Ensuite nous sommes aussi présents pour nous opposer à un modèle agricole, celui d’une agriculture de riches pour un tourisme de luxe, ce n’est pas là la conception de l’agriculture corse de demain que nous portons et qu’a défendu jusqu’à ce jour la majorité territoriale à travers son programme aux élections de 2015.

Enfin nous pensons qu’il est plus que temps que les responsables politiques se saisissent de la problématique qui touche à l’inefficacité totale des outils législatifs et réglementaires à notre disposition pour combattre la spéculation foncière, le démembrement des fermes et la fuite des terres agricoles.

CI VOLE CH ELLA BASTI !

Addunimuci è femu fronte per sustene e terre è u nostru amicu capraghju JC Savelli è a so famiglila.


Mossa Paisana aux cotés de Jean Christophe Savelli

Au delà du fait que le pastoralisme doit être préservé et renforcé l’aspect culturel et politique de ce dossier n’est pas à ignorer .

Ce château du XIX eme siècle est notre bien commun à tous . Il est le symbole sinon le témoin d’un passé d’une période ,d’un temps qui nous appartient .

Dans un contexte compliqué il est de notre devoir de préserver le peu qui nous reste .
Il n’est pas spéculatif d’avancer que certains y verraient un projet de développement pas forcement agricole .

C’est pour ça qu il est très important dans cette affaire de dissocier le bâti du foncier , chose que nous avons proposé aujourd’hui .

La collectivité ,le département ou même le conservatoire pourraient en faire l’acquisition au titre du sauvetage patrimonial .

Chacun a le droit de défendre son modèle de développement Economique ,et nous pensons que la destruction plurielle au profit d’un tourisme n’est pas la solution.

U pastore vole campà anc’e so capre l’altri ùn si sà .
speculazione innò
pasturalisimu vivu
L’agricultura a nostra primura 


A MANCA

Ce matin, plus de cent cinquante personnes (parmi lesquelles des syndicalistes du monde agricole, des élus locaux et surtout un grand nombre de militants issus du monde politique, associatif et culturel) étaient réunies à l’appel de l’association Luzzipeu Falasorma pour refuser le risque de destruction de la vallée de Luzzipeu, vallée à la tradition agro-pastorale multi séculaire, sous les coups de la spéculation immobilière.

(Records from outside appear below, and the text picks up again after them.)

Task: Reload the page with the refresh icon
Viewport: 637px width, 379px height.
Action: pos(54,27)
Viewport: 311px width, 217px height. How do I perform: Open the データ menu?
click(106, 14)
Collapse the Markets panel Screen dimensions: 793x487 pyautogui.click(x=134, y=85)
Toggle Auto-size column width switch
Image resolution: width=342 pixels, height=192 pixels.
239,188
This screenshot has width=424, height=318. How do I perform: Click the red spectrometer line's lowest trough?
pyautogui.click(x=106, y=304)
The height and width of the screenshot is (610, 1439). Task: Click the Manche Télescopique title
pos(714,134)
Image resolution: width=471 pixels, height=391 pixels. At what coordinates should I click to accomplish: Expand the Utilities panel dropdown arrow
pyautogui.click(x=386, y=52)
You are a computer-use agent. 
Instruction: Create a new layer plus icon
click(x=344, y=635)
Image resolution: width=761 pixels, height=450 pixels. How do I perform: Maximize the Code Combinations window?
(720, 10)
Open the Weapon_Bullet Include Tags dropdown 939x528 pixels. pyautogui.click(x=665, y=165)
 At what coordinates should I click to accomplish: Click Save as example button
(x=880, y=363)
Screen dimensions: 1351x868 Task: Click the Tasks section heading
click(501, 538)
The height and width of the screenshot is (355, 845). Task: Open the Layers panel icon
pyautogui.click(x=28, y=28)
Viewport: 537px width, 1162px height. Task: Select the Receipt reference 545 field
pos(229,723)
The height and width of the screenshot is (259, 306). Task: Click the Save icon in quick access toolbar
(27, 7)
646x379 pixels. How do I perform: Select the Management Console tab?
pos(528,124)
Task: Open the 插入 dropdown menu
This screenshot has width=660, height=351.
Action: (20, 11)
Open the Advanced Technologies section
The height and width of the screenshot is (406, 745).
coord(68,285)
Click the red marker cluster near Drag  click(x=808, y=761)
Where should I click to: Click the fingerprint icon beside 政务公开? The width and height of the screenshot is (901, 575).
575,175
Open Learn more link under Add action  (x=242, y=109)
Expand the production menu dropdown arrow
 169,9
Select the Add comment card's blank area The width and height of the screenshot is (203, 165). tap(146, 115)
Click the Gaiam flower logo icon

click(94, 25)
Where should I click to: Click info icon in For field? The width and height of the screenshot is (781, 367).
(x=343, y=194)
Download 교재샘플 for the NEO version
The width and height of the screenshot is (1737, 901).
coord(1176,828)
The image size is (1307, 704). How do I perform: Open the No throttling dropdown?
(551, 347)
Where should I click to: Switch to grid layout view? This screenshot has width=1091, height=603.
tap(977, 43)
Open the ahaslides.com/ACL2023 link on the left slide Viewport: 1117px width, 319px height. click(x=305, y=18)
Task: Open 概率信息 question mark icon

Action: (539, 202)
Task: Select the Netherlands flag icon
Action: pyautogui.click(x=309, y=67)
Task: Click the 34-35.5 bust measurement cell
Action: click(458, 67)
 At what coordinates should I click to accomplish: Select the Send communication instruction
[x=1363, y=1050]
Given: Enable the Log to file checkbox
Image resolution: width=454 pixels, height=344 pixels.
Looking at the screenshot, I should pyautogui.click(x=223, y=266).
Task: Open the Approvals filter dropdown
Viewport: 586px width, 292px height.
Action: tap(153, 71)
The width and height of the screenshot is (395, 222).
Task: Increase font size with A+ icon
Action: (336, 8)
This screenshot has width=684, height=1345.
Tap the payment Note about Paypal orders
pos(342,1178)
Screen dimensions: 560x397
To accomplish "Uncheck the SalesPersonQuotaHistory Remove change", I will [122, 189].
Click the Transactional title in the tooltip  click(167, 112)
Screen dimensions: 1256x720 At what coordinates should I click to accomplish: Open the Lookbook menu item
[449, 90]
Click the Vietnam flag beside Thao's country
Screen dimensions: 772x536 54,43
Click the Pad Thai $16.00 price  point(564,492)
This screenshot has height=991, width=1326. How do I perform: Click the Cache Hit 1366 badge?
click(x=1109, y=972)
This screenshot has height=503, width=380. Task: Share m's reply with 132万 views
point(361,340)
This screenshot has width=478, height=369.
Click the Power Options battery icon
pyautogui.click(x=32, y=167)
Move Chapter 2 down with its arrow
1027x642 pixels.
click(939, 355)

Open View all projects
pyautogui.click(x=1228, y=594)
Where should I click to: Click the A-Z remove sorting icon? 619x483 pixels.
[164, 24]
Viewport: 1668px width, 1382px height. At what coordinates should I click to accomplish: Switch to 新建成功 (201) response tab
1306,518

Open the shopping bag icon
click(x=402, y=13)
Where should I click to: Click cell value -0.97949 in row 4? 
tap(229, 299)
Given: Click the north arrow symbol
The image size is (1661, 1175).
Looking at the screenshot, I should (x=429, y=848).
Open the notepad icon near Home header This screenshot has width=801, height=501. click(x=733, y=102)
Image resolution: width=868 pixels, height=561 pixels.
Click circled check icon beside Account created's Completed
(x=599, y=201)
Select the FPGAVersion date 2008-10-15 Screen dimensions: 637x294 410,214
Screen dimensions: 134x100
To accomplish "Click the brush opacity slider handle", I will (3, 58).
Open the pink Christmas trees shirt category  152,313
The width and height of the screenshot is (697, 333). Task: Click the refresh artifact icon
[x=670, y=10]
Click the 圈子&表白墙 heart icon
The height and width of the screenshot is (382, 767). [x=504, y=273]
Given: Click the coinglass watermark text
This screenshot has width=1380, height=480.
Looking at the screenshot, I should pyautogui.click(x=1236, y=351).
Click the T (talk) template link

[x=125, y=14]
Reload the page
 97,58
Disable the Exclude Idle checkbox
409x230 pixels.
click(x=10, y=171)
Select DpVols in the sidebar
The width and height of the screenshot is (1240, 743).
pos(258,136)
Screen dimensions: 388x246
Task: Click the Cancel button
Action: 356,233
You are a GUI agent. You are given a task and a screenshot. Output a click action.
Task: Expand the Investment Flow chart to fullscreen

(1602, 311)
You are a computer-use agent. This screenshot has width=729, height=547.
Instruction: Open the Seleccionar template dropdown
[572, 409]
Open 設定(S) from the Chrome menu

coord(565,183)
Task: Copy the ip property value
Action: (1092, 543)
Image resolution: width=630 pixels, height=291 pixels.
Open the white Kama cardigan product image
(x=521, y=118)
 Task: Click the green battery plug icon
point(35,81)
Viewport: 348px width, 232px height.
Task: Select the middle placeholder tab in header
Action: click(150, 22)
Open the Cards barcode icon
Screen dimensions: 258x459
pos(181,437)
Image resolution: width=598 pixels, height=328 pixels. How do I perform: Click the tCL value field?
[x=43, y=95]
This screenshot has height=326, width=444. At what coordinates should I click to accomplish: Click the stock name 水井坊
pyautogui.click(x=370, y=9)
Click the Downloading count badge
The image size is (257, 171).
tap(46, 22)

Il s’agissait, rappelons-le, de soutenir Jean Christophe Savelli, éleveur et producteur de fromage menacé de ne plus pouvoir exercer son activité sur les terres qu’il travaille depuis de très nombreuses années car ces terres, et surtout le site et la situation de la bâtisse voisine en ruines, le Château du Prince Pierre, aiguisent à n’en pas douter les appétits de profits de nouveaux acquéreurs fraîchement saisis d’une bien étrange et soudaine vocation agricole.

En fin de matinée, les prises de paroles ont mis en lumière les dysfonctionnements, les retards et les pesanteurs des différents outils (comme la SAFER par exemple) permettant de préempter dans de semblables cas de ventes de terres agricoles ou agro-pastorales. Elles ont permis d’esquisser les contours de choix de société, de modèle de développement. Alors que par la voix de la représentante de la majorité élue à la CTC, Nanette Maupertuis, il semblait paradoxalement possible de soutenir l’éleveur et en même temps, nécessaire de trouver des solutions dites « équilibrées » dans ce dossier en conciliant de manière « apaisée » l’accapareur et sa victime (dans ce qui était présenté comme un simple conflit d’usages), Paul- André Fluixa,, de Via Campagnola, a analysé pour sa part et à très juste titre, la situation pour ce qu’elle était. Il a ainsi parlé de son refus d’un modèle économique fondé sur une « agriculture de riches destinée à un tourisme de luxe ».
À notre sens, tout est dit, voilà l’ennemi.